The suppressed and judgmental refuse to face the realities of severe suicidal depression, turning their memories off and their eyes away in conscious attempt to forget that their friend Carlos, an honorable and intelligent Firefighter Paramedic, took his own life. He is gone. Just as quickly as my brother surfaces into a happy memory, a sad and awful reminder shoves in and the thought of Carlos is quickly shooed away. 

I know this because I sometimes do this. I think of him, I smile, and I almost simultaneously "remember" he's dead as though I "forgot". I don't forget, I don't suppress, I don't put off or distract myself and I surely don't convince myself "I'll always remember him" as though I won't. C'mon, he's my most favorite person and my only brother. 

My brother was robbed of a lifetime of love and opportunity and happiness and life. He was disregarded and emotionally abandoned time and time again, like a misunderstood foster child who is used and dumped when convenience has worn off. His pain ran deeper than anyone could feel or even attempt to feel. Obviously. 
There is no medication or guaranteed amount of time that would soften his wound as though it were artificial. His love for love ran hard and was far from being juvenile love. His love, my brother's love for anyone and everyone he loves, was unconditional and selfless, like that of the Ancient Greek. 
Love was my brother's grace and also his downfall.
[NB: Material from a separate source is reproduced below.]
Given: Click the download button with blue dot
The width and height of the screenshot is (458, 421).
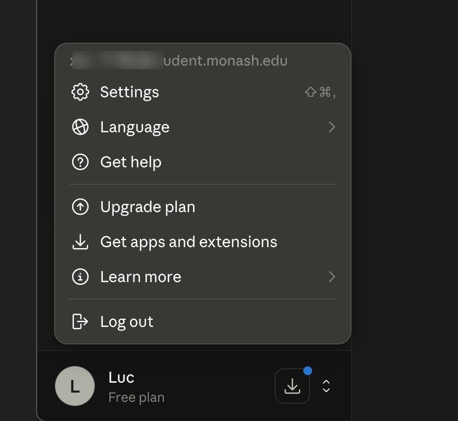Looking at the screenshot, I should (292, 386).
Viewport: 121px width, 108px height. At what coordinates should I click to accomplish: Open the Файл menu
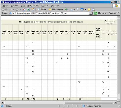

He attracted people that needed saving or needed to be rescued, and maybe, if he felt needed he mistook that need for love. I can't speak for him but I suppose I try to think as though I'm him so that I can make sense of his suicide and ultimately, find closure for him. 
Every situation is different but the end result is the same; no matter how much I go over his last few weeks like a movie reel- pause, rewind, play, pause-he still dies and I can't change it.